▸ **WHAT YOU ARE ASKED TO DO**: Your answer should repeat the listing in full, with no line missing or altered.

*** Begin section ***

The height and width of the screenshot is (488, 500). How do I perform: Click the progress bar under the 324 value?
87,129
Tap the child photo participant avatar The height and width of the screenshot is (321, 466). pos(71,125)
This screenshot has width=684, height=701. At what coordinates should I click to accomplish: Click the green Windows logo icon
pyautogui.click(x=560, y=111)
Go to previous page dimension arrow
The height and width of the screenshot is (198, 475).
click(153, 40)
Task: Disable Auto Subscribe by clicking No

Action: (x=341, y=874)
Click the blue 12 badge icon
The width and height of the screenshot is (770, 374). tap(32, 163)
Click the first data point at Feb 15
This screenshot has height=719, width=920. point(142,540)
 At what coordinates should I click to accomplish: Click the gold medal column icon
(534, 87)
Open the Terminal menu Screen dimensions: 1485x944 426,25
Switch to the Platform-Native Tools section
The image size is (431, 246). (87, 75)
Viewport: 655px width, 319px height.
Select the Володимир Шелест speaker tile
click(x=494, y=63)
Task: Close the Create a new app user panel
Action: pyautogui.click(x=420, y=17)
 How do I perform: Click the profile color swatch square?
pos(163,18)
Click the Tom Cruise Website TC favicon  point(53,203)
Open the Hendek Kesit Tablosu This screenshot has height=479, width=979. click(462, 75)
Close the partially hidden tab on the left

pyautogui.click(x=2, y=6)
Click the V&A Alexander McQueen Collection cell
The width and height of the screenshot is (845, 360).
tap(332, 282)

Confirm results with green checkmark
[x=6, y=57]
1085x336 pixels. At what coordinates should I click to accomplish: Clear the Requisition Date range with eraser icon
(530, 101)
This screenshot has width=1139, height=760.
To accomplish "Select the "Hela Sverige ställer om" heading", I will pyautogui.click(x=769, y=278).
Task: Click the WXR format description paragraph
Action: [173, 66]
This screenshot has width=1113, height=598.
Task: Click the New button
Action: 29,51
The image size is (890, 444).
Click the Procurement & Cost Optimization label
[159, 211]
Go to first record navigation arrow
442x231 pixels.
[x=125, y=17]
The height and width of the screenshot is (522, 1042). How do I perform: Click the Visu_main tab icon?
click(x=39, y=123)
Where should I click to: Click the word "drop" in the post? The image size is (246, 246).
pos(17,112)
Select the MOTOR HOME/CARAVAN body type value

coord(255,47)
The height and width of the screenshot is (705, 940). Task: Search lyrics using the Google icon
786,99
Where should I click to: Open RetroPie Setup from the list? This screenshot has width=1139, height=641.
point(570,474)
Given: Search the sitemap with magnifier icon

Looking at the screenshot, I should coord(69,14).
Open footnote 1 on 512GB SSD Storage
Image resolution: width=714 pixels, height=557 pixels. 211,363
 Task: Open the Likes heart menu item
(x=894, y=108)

*** End section ***

▸ **EXERCISE RESPONSE**:
The height and width of the screenshot is (488, 500). How do I perform: Click the progress bar under the 324 value?
87,129
Tap the child photo participant avatar The height and width of the screenshot is (321, 466). pos(71,125)
This screenshot has width=684, height=701. At what coordinates should I click to accomplish: Click the green Windows logo icon
pyautogui.click(x=560, y=111)
Go to previous page dimension arrow
The height and width of the screenshot is (198, 475).
click(153, 40)
Task: Disable Auto Subscribe by clicking No

Action: (x=341, y=874)
Click the blue 12 badge icon
The width and height of the screenshot is (770, 374). tap(32, 163)
Click the first data point at Feb 15
This screenshot has height=719, width=920. point(142,540)
 At what coordinates should I click to accomplish: Click the gold medal column icon
(534, 87)
Open the Terminal menu Screen dimensions: 1485x944 426,25
Switch to the Platform-Native Tools section
The image size is (431, 246). (87, 75)
Viewport: 655px width, 319px height.
Select the Володимир Шелест speaker tile
click(x=494, y=63)
Task: Close the Create a new app user panel
Action: pyautogui.click(x=420, y=17)
 How do I perform: Click the profile color swatch square?
pos(163,18)
Click the Tom Cruise Website TC favicon  point(53,203)
Open the Hendek Kesit Tablosu This screenshot has height=479, width=979. click(462, 75)
Close the partially hidden tab on the left

pyautogui.click(x=2, y=6)
Click the V&A Alexander McQueen Collection cell
The width and height of the screenshot is (845, 360).
tap(332, 282)

Confirm results with green checkmark
[x=6, y=57]
1085x336 pixels. At what coordinates should I click to accomplish: Clear the Requisition Date range with eraser icon
(530, 101)
This screenshot has width=1139, height=760.
To accomplish "Select the "Hela Sverige ställer om" heading", I will pyautogui.click(x=769, y=278).
Task: Click the WXR format description paragraph
Action: [173, 66]
This screenshot has width=1113, height=598.
Task: Click the New button
Action: 29,51
The image size is (890, 444).
Click the Procurement & Cost Optimization label
[159, 211]
Go to first record navigation arrow
442x231 pixels.
[x=125, y=17]
The height and width of the screenshot is (522, 1042). How do I perform: Click the Visu_main tab icon?
click(x=39, y=123)
Where should I click to: Click the word "drop" in the post? The image size is (246, 246).
pos(17,112)
Select the MOTOR HOME/CARAVAN body type value

coord(255,47)
The height and width of the screenshot is (705, 940). Task: Search lyrics using the Google icon
786,99
Where should I click to: Open RetroPie Setup from the list? This screenshot has width=1139, height=641.
point(570,474)
Given: Search the sitemap with magnifier icon

Looking at the screenshot, I should coord(69,14).
Open footnote 1 on 512GB SSD Storage
Image resolution: width=714 pixels, height=557 pixels. 211,363
 Task: Open the Likes heart menu item
(x=894, y=108)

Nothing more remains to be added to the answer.